August 31, 2011
Contact: SA Heath Anderson
Phone Number: (202) 305-8500
Former Department Of Justice Employee Sentenced To Over 20 Years In Prison On Federal Drug And Gun Charges
Defendant Was a Justice Department Legal Assistant in Washington, DC, at Time of Drug Arrest
GREENBELT, MD. - U.S. District Judge Alexander Williams, Jr. sentenced Wilson Lee Garrett, age 37, of Waldorf, Maryland, who was a legal assistant at the Department of Justice when he was arrested in 2009, to serve 248 months in prison, followed by five years of supervised release, for conspiracy to distribute cocaine and attempted and actual possession with intent to distribute cocaine, and possession of firearms in furtherance of a drug trafficking crime, announced Drug Enforcement Administration Special Agent in Charge Ava A. Cooper-Davis. Judge Williams also ordered Garrett to forfeit $100,000, the proceeds of the conspiracy. Garrett was convicted on May 26, 2011, after an eight day jury trial.

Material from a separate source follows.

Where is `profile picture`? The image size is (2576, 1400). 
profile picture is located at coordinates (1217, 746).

The sentence was announced by Special Agent in Charge Ava Cooper-Davis; United States Attorney for the District of Maryland Rod J. Rosenstein; St. Mary’s County Sheriff Tim Cameron; Charles County Sheriff Rex Coffey; Chief Mark A. Magaw of the Prince George’s County Police Department; Acting Inspector General Cynthia A. Schnedar of the U.S. Department of Justice Office of the Inspector General; and Special Agent in Charge Richard A. McFeely of the Federal Bureau of Investigation.

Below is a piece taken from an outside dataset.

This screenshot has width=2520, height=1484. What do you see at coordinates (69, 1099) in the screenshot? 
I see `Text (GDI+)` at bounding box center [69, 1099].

“Mr. Garrett not only broke the law by drug trafficking, he betrayed the trust bestowed upon him by the public,” stated Ava A. Cooper-Davis. “Instead of retiring with a federal pension, he will get out of prison with a federal criminal record.”
“Wilson Lee Garrett worked for the United States Department of Justice, but he did not share its values,” said U.S. Attorney Rod J. Rosenstein. “The evidence proved that Mr. Garrett was an armed drug dealer on the streets and a perjurer in the courtroom.”

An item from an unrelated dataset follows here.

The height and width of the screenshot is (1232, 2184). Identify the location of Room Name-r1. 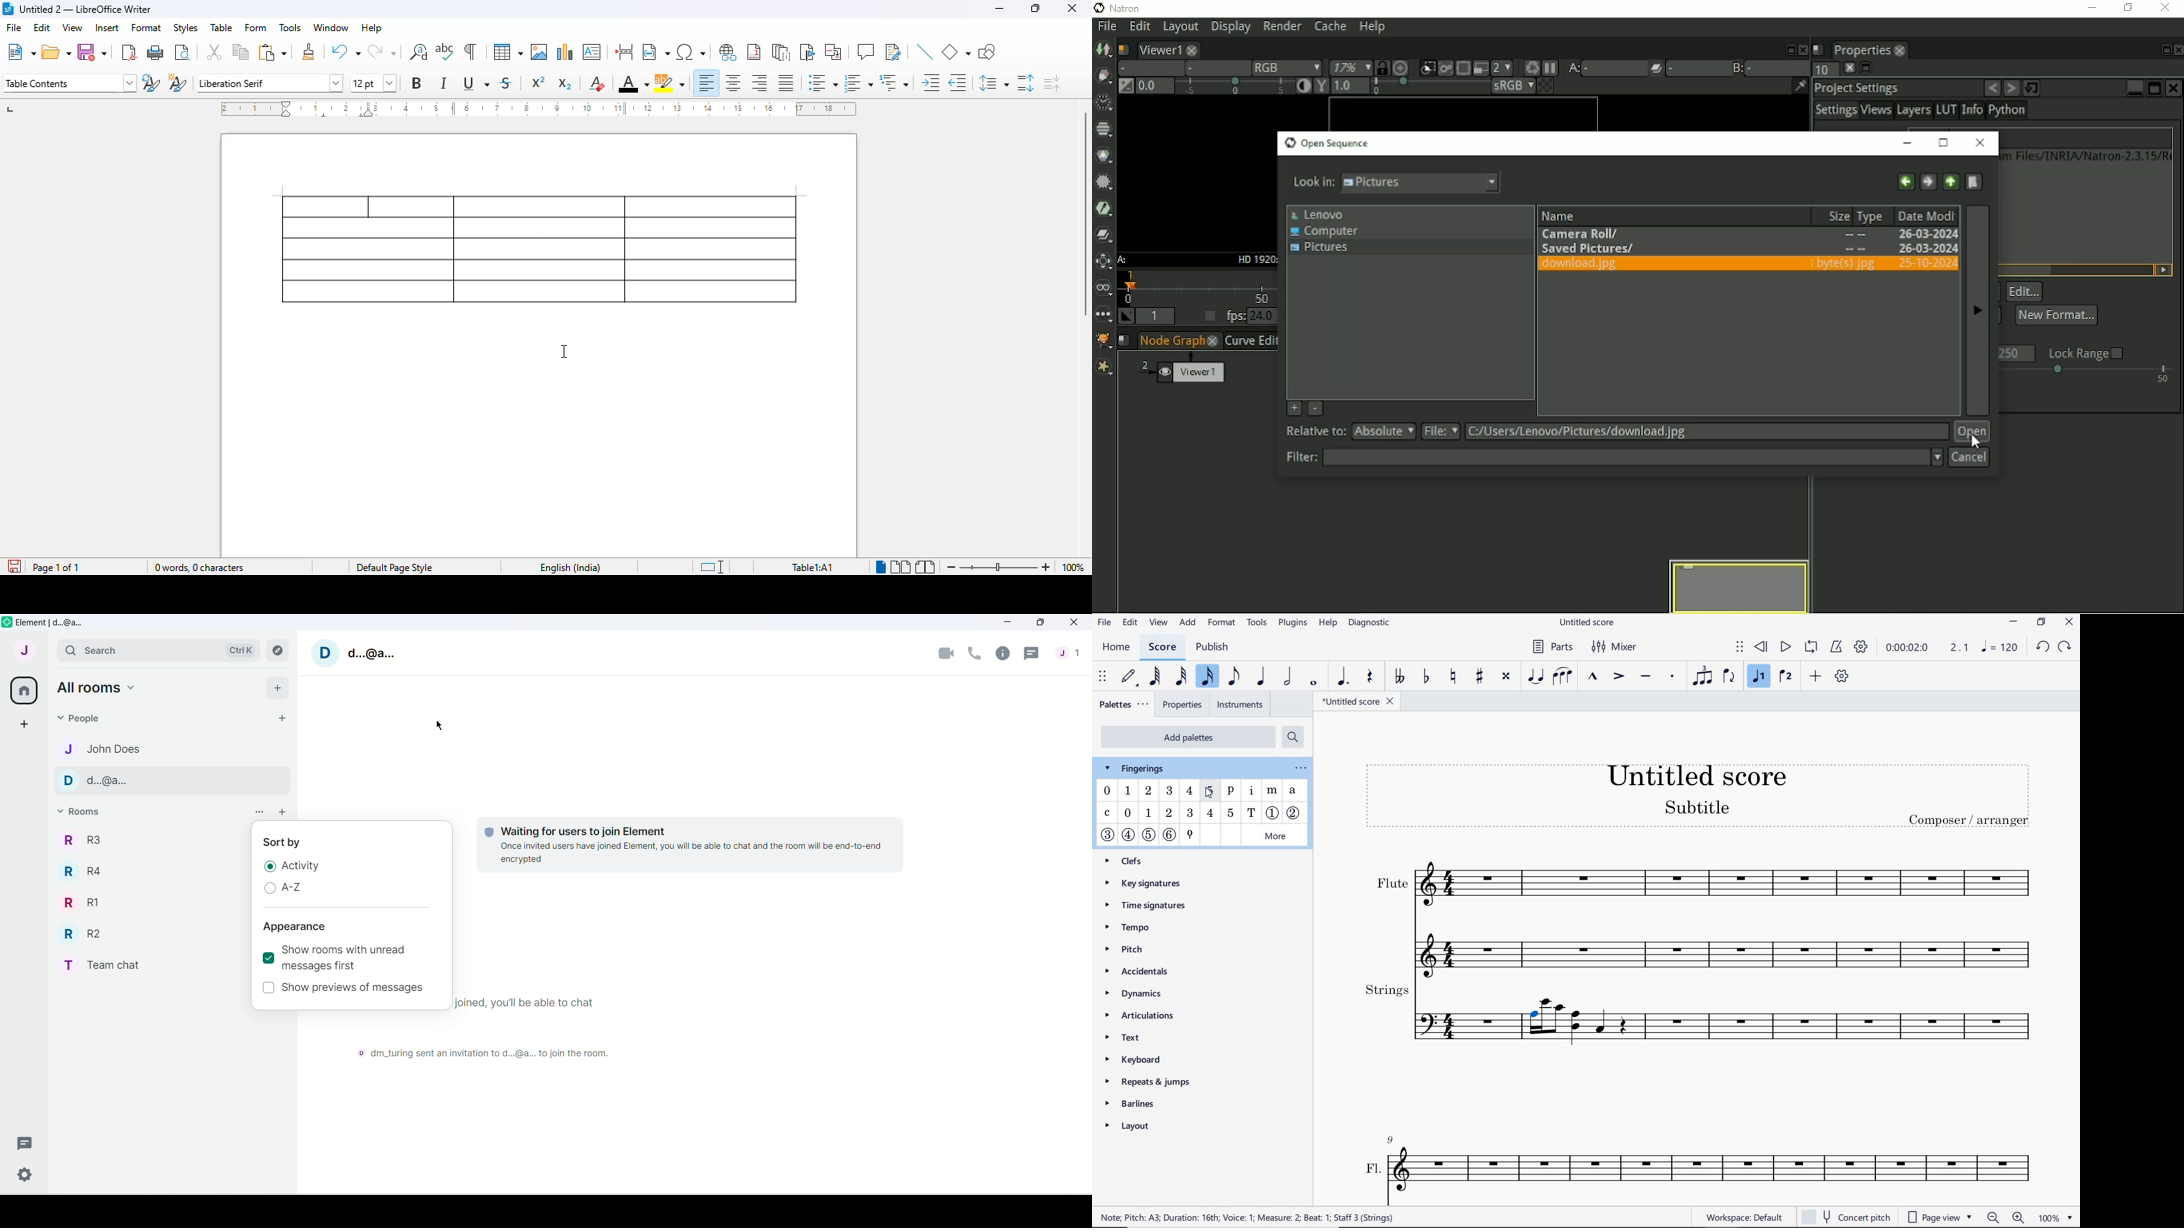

According to the evidence presented at Garrett’s trial, from mid-2006 through February 2007, Garrett conspired to purchase 20 to 25 kilograms of cocaine for $24,000 per kilogram. Witnesses testified that at the beginning of the conspiracy, Garrett purchased one kilogram of cocaine approximately every two to four weeks, but after a few transactions, Garrett began obtaining four kilograms every three to four weeks until February 2007, for a total of approximately 20 to 25 kilograms of cocaine.
In February and March 2009, during a series of phone calls and meetings that were recorded and monitored by law enforcement, Garrett arranged to purchase one kilogram of cocaine for $32,000. On March 18, 2009, Garrett arranged to meet his supplier on 28th Street in Temple Hills, Maryland, to purchase the kilogram of cocaine. Before he reached the meeting location, Garrett was stopped by a Prince George’s County marked police unit. Officers searched Garrett and located $32,000 in $100 bills in Garrett’s jacket pocket. A trained drug-sniffing K-9 alerted to the presence of narcotics in Garrett’s vehicle and on the $32,000. Garrett subsequently called his supplier to cancel the meeting because the police had stopped him and taken his money.
On May 15, 2009, a search warrant was executed at Garrett’s residence in the 13000 block of Long House Court in Waldorf. Agents recovered 3.4 grams of cocaine from the pocket of Garrett’s jacket in his master bedroom closet, $7,000 in cash wrapped in rubber bands in the same suitcase as cocaine crumbles, an additional $560 wrapped in a rubber band, a digital scale, a money counter, and six cellular phones. From a drawer of the nightstand in Garrett’s bedroom, agents found a loaded Beretta 9mm handgun, an Astra 9mm handgun, and a loaded Taurus Ultra Lite .38 caliber handgun.
At trial, Garrett testified that the recorded phone conversations were not about a cocaine transaction, but were about a contract where Garrett was agreeing to promote and partially fund a concert at Constitution Hall in April 2009. Garrett testified that the $32,000 discussed in those calls and meetings was about the price for one artist to perform at the concert, and was not the agreed-upon price for one kilogram of cocaine. Garrett produced a contract that he admitted to creating that he claimed related to the April concert. Garrett also testified that the jacket found in his closet, and the cocaine found in the pocket of the jacket, belonged to men who worked in his home. Garrett claimed that he had never purchased cocaine.
After the jury returned its verdict in May, Judge Williams found that Garrett had lied in his testimony and immediately took him into custody. He remains detained.